紅白で熱唱する安室奈美恵さん。ミニスカ×ロングブーツを今年、街中でよく見るように
当時のアイドルの衣装はへそ出しが多かった。写真は松浦亜弥さんが2001年ゴールデンアロー賞、最優秀新人賞を受賞したときのもの

 韓国をはじめとする世界のアイドルやファッションリーダーたちがこぞって着こなしているのが、かつての「ジャパニーズギャルファッション」。

 いわばこの平成ブームは、海外で進化を遂げ、逆輸入されたものと言える。しかし令和的にバージョンアップしている点もあるようだ。

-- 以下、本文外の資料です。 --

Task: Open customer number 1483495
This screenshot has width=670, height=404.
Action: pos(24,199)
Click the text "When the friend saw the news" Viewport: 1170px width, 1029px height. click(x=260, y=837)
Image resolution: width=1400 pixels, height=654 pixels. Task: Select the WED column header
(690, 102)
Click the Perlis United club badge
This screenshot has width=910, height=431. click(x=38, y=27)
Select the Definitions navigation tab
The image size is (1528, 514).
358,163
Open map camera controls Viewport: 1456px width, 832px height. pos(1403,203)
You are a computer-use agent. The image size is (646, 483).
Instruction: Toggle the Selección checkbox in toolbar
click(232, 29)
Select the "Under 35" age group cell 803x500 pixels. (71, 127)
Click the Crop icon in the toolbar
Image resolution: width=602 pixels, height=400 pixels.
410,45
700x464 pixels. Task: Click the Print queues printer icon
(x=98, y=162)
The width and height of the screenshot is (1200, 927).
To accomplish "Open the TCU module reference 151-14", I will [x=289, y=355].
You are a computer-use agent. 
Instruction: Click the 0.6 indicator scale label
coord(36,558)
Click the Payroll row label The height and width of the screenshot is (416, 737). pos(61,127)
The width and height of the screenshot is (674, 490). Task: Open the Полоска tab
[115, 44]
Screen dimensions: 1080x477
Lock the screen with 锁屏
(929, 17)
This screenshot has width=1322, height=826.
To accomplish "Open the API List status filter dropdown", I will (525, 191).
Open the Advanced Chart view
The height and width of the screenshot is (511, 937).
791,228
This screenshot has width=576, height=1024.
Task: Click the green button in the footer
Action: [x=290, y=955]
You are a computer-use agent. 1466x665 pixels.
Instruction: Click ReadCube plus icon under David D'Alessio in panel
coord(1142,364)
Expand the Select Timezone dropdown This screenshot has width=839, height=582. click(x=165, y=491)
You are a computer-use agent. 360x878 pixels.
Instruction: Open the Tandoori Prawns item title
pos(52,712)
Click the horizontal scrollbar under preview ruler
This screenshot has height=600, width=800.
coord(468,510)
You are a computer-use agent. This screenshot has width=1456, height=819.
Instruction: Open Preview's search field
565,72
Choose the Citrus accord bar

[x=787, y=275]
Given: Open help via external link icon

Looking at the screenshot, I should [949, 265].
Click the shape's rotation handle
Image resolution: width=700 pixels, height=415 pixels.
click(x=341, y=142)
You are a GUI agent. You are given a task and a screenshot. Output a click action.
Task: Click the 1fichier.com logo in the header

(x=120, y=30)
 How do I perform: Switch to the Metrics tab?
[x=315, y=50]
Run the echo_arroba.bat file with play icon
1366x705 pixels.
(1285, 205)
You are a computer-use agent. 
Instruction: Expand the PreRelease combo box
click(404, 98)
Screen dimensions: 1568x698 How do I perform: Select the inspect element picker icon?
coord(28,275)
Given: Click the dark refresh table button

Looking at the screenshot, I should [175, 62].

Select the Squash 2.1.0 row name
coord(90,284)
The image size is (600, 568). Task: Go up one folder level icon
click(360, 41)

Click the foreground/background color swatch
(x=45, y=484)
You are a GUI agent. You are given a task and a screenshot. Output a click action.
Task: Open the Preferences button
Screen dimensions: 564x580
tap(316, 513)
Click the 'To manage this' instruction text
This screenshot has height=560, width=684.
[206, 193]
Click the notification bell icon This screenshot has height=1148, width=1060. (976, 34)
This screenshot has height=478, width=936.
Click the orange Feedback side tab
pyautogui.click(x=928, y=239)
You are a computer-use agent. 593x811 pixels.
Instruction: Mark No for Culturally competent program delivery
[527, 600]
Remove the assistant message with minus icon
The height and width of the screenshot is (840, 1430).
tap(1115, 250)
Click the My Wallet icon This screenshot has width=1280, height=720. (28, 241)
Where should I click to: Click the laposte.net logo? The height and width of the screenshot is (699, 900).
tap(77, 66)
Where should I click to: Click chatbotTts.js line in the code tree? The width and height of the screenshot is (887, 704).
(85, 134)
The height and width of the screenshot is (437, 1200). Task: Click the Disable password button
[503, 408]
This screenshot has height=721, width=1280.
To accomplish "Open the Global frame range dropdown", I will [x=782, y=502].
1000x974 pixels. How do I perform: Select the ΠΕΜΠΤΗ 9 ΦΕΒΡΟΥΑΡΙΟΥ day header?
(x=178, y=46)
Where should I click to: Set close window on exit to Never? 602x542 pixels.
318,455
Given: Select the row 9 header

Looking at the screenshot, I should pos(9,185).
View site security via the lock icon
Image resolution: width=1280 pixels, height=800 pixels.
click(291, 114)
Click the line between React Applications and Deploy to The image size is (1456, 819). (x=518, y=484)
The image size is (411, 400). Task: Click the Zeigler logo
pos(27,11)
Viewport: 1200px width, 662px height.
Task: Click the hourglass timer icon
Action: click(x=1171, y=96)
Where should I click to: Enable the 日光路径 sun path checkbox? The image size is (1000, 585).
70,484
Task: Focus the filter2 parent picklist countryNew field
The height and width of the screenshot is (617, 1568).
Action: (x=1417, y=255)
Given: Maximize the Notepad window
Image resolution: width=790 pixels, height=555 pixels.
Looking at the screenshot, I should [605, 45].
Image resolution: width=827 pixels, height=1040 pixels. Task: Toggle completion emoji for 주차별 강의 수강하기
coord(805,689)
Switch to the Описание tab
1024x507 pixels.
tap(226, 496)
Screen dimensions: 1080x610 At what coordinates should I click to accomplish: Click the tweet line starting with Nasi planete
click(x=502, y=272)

「平成のときはどんなスタイルも、全体的にスリムなシルエット。でも今は、カーゴパンツにクロップド(丈の短い)シャツなど、シルエットの組み合わせにメリハリがあるのが特徴。またミニスカートはレザー素材が圧倒的に人気ですね。

 多くはエコレザーでしょうが、独特の張りと光沢のある素材感が好まれています。足元は、元祖平成ブーム時のようにニーハイ丈ではなく、ひざ下丈のロングブーツ。厚底シューズは”ボリューム命“で平成よりもかなり盛ったごつい商品が売れています。

 平成ファッションの潮流を汲みながらも、しっかり進化を遂げており、これは令和ファッションといえるでしょう」

クロップド丈のトップスを合わせると、肌との間にできる段差により体が華奢に見える。また、脚長効果も抜群(写真提供/日本ファッション協会)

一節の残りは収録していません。